== Segment start ==

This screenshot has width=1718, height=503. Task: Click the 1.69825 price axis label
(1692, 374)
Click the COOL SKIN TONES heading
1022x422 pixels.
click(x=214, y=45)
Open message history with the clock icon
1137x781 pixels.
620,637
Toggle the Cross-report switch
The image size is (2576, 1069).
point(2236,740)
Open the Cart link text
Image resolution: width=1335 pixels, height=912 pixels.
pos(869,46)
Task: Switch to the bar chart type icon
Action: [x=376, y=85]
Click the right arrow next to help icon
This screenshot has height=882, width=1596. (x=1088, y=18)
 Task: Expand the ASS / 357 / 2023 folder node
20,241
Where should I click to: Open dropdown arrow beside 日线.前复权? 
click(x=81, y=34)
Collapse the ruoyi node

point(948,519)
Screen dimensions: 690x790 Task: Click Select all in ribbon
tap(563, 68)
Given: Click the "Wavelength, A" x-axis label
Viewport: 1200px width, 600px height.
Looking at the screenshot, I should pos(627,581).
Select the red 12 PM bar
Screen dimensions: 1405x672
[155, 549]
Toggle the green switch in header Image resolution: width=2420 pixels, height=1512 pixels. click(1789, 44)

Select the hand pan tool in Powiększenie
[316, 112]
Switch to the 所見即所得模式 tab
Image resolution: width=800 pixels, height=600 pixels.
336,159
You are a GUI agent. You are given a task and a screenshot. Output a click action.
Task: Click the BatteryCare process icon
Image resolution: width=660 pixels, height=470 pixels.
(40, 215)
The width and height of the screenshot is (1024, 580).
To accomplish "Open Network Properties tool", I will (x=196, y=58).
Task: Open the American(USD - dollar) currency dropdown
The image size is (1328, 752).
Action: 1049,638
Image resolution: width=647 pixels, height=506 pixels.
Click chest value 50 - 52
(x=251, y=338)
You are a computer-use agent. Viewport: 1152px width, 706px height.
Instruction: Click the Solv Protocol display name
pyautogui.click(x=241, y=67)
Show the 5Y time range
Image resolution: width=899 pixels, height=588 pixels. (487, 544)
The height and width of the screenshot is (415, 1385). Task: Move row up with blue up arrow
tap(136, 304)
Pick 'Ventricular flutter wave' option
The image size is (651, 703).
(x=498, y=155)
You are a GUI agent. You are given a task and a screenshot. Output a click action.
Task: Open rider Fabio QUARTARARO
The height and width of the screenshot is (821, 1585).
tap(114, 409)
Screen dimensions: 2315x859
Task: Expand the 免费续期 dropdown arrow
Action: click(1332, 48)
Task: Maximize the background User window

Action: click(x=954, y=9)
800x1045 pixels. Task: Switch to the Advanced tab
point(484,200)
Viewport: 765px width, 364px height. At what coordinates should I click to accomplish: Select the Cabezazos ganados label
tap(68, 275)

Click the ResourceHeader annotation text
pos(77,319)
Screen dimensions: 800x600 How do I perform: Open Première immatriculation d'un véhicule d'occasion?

== Segment end ==

§ **Exercise goal**
Exactly the lines from the one containing "Image resolution: width=660" to the last line of the entries above must be duplicated, with both of those lines included and nothing more.

§ **Solution to the problem**
Image resolution: width=660 pixels, height=470 pixels.
(40, 215)
The width and height of the screenshot is (1024, 580).
To accomplish "Open Network Properties tool", I will (x=196, y=58).
Task: Open the American(USD - dollar) currency dropdown
The image size is (1328, 752).
Action: 1049,638
Image resolution: width=647 pixels, height=506 pixels.
Click chest value 50 - 52
(x=251, y=338)
You are a computer-use agent. Viewport: 1152px width, 706px height.
Instruction: Click the Solv Protocol display name
pyautogui.click(x=241, y=67)
Show the 5Y time range
Image resolution: width=899 pixels, height=588 pixels. (487, 544)
The height and width of the screenshot is (415, 1385). Task: Move row up with blue up arrow
tap(136, 304)
Pick 'Ventricular flutter wave' option
The image size is (651, 703).
(x=498, y=155)
You are a GUI agent. You are given a task and a screenshot. Output a click action.
Task: Open rider Fabio QUARTARARO
The height and width of the screenshot is (821, 1585).
tap(114, 409)
Screen dimensions: 2315x859
Task: Expand the 免费续期 dropdown arrow
Action: click(1332, 48)
Task: Maximize the background User window

Action: click(x=954, y=9)
800x1045 pixels. Task: Switch to the Advanced tab
point(484,200)
Viewport: 765px width, 364px height. At what coordinates should I click to accomplish: Select the Cabezazos ganados label
tap(68, 275)

Click the ResourceHeader annotation text
pos(77,319)
Screen dimensions: 800x600 How do I perform: Open Première immatriculation d'un véhicule d'occasion?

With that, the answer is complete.